■ **Problem**
Please copy out the material below, swapping each "coordinate pair" for "point" and leaving everything else unchanged.

::::

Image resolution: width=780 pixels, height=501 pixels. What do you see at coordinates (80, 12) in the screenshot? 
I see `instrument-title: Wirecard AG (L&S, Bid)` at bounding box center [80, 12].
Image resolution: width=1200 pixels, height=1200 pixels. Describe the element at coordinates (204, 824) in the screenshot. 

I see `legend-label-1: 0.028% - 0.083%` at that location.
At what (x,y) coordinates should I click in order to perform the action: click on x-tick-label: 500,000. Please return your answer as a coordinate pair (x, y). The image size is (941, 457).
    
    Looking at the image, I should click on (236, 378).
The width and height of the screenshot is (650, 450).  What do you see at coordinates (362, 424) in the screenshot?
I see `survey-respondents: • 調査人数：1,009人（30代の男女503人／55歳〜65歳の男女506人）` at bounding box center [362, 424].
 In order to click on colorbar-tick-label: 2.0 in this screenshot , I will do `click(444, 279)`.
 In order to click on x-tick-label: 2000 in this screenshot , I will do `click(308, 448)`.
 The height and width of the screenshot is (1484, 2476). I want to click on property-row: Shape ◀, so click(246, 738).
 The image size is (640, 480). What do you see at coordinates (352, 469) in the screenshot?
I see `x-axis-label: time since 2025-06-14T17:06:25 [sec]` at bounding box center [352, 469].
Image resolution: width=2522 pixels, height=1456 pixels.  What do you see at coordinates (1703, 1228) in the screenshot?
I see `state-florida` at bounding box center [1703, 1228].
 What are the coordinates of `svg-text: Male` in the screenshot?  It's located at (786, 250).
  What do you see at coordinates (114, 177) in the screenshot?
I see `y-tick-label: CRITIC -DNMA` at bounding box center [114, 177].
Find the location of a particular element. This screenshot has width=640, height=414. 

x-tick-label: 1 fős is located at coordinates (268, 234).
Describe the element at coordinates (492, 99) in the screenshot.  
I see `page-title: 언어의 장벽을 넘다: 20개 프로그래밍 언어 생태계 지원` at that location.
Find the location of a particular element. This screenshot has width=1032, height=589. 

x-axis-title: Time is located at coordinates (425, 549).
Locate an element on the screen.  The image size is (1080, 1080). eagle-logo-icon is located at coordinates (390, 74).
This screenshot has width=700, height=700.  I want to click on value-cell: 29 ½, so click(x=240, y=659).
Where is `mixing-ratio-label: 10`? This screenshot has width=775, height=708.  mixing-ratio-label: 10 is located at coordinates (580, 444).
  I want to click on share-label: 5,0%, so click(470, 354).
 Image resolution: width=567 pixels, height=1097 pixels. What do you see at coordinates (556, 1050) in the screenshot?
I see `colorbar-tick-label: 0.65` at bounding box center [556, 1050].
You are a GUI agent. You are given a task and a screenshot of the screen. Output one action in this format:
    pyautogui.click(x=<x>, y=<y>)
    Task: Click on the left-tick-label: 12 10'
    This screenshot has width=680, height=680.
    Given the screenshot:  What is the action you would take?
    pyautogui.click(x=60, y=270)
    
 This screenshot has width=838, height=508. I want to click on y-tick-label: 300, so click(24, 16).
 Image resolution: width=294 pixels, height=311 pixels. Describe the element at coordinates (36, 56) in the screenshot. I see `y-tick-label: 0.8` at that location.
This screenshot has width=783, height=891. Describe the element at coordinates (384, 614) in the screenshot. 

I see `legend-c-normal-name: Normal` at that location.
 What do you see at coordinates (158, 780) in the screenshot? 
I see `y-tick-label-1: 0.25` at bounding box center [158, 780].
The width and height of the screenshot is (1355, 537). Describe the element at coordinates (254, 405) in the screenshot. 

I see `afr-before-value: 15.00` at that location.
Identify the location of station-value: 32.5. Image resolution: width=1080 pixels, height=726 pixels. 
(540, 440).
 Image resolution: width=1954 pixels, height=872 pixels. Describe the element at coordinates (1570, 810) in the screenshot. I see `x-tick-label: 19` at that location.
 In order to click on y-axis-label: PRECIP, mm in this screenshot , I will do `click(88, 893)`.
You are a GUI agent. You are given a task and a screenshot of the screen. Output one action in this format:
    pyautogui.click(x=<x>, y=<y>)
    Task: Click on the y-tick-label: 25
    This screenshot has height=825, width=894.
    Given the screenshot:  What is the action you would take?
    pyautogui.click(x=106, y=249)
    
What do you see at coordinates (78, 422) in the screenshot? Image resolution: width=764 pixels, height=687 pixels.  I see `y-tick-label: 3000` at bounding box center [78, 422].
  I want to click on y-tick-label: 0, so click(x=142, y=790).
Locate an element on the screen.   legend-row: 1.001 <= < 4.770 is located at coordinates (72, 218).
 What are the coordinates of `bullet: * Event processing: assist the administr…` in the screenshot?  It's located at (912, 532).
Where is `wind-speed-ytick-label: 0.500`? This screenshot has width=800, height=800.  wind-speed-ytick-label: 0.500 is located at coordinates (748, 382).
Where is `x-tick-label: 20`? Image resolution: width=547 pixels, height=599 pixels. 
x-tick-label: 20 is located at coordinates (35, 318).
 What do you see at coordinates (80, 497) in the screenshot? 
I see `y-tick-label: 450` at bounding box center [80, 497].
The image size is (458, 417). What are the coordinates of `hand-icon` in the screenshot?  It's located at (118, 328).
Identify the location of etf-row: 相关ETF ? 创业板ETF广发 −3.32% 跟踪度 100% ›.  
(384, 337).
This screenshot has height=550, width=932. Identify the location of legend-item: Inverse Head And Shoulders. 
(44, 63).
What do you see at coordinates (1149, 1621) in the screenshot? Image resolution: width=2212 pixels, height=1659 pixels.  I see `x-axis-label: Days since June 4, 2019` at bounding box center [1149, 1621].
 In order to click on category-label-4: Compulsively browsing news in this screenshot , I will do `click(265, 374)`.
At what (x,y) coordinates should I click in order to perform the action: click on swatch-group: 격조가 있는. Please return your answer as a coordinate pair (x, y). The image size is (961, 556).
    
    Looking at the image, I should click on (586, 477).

::::

■ **Solution to the problem**
Image resolution: width=780 pixels, height=501 pixels. What do you see at coordinates (80, 12) in the screenshot? 
I see `instrument-title: Wirecard AG (L&S, Bid)` at bounding box center [80, 12].
Image resolution: width=1200 pixels, height=1200 pixels. Describe the element at coordinates (204, 824) in the screenshot. 

I see `legend-label-1: 0.028% - 0.083%` at that location.
At what (x,y) coordinates should I click in order to perform the action: click on x-tick-label: 500,000. Please return your answer as a point (x, y). The image size is (941, 457).
    
    Looking at the image, I should click on (236, 378).
The width and height of the screenshot is (650, 450).  What do you see at coordinates (362, 424) in the screenshot?
I see `survey-respondents: • 調査人数：1,009人（30代の男女503人／55歳〜65歳の男女506人）` at bounding box center [362, 424].
 In order to click on colorbar-tick-label: 2.0 in this screenshot , I will do `click(444, 279)`.
 In order to click on x-tick-label: 2000 in this screenshot , I will do `click(308, 448)`.
 The height and width of the screenshot is (1484, 2476). I want to click on property-row: Shape ◀, so click(246, 738).
 The image size is (640, 480). What do you see at coordinates (352, 469) in the screenshot?
I see `x-axis-label: time since 2025-06-14T17:06:25 [sec]` at bounding box center [352, 469].
Image resolution: width=2522 pixels, height=1456 pixels.  What do you see at coordinates (1703, 1228) in the screenshot?
I see `state-florida` at bounding box center [1703, 1228].
 What are the coordinates of `svg-text: Male` in the screenshot?  It's located at (786, 250).
  What do you see at coordinates (114, 177) in the screenshot?
I see `y-tick-label: CRITIC -DNMA` at bounding box center [114, 177].
Find the location of a particular element. This screenshot has width=640, height=414. 

x-tick-label: 1 fős is located at coordinates (268, 234).
Describe the element at coordinates (492, 99) in the screenshot.  
I see `page-title: 언어의 장벽을 넘다: 20개 프로그래밍 언어 생태계 지원` at that location.
Find the location of a particular element. This screenshot has width=1032, height=589. 

x-axis-title: Time is located at coordinates (425, 549).
Locate an element on the screen.  The image size is (1080, 1080). eagle-logo-icon is located at coordinates (390, 74).
This screenshot has width=700, height=700.  I want to click on value-cell: 29 ½, so click(x=240, y=659).
Where is `mixing-ratio-label: 10`? This screenshot has width=775, height=708.  mixing-ratio-label: 10 is located at coordinates (580, 444).
  I want to click on share-label: 5,0%, so click(470, 354).
 Image resolution: width=567 pixels, height=1097 pixels. What do you see at coordinates (556, 1050) in the screenshot?
I see `colorbar-tick-label: 0.65` at bounding box center [556, 1050].
You are a GUI agent. You are given a task and a screenshot of the screen. Output one action in this format:
    pyautogui.click(x=<x>, y=<y>)
    Task: Click on the left-tick-label: 12 10'
    This screenshot has width=680, height=680.
    Given the screenshot:  What is the action you would take?
    pyautogui.click(x=60, y=270)
    
 This screenshot has width=838, height=508. I want to click on y-tick-label: 300, so click(24, 16).
 Image resolution: width=294 pixels, height=311 pixels. Describe the element at coordinates (36, 56) in the screenshot. I see `y-tick-label: 0.8` at that location.
This screenshot has width=783, height=891. Describe the element at coordinates (384, 614) in the screenshot. 

I see `legend-c-normal-name: Normal` at that location.
 What do you see at coordinates (158, 780) in the screenshot? 
I see `y-tick-label-1: 0.25` at bounding box center [158, 780].
The width and height of the screenshot is (1355, 537). Describe the element at coordinates (254, 405) in the screenshot. 

I see `afr-before-value: 15.00` at that location.
Identify the location of station-value: 32.5. Image resolution: width=1080 pixels, height=726 pixels. 
(540, 440).
 Image resolution: width=1954 pixels, height=872 pixels. Describe the element at coordinates (1570, 810) in the screenshot. I see `x-tick-label: 19` at that location.
 In order to click on y-axis-label: PRECIP, mm in this screenshot , I will do `click(88, 893)`.
You are a GUI agent. You are given a task and a screenshot of the screen. Output one action in this format:
    pyautogui.click(x=<x>, y=<y>)
    Task: Click on the y-tick-label: 25
    This screenshot has height=825, width=894.
    Given the screenshot:  What is the action you would take?
    pyautogui.click(x=106, y=249)
    
What do you see at coordinates (78, 422) in the screenshot? Image resolution: width=764 pixels, height=687 pixels.  I see `y-tick-label: 3000` at bounding box center [78, 422].
  I want to click on y-tick-label: 0, so click(x=142, y=790).
Locate an element on the screen.   legend-row: 1.001 <= < 4.770 is located at coordinates (72, 218).
 What are the coordinates of `bullet: * Event processing: assist the administr…` in the screenshot?  It's located at (912, 532).
Where is `wind-speed-ytick-label: 0.500`? This screenshot has width=800, height=800.  wind-speed-ytick-label: 0.500 is located at coordinates (748, 382).
Where is `x-tick-label: 20`? Image resolution: width=547 pixels, height=599 pixels. 
x-tick-label: 20 is located at coordinates (35, 318).
 What do you see at coordinates (80, 497) in the screenshot? 
I see `y-tick-label: 450` at bounding box center [80, 497].
The image size is (458, 417). What are the coordinates of `hand-icon` in the screenshot?  It's located at (118, 328).
Identify the location of etf-row: 相关ETF ? 创业板ETF广发 −3.32% 跟踪度 100% ›.  
(384, 337).
This screenshot has height=550, width=932. Identify the location of legend-item: Inverse Head And Shoulders. 
(44, 63).
What do you see at coordinates (1149, 1621) in the screenshot? Image resolution: width=2212 pixels, height=1659 pixels.  I see `x-axis-label: Days since June 4, 2019` at bounding box center [1149, 1621].
 In order to click on category-label-4: Compulsively browsing news in this screenshot , I will do `click(265, 374)`.
At what (x,y) coordinates should I click in order to perform the action: click on swatch-group: 격조가 있는. Please return your answer as a point (x, y). The image size is (961, 556).
    
    Looking at the image, I should click on (586, 477).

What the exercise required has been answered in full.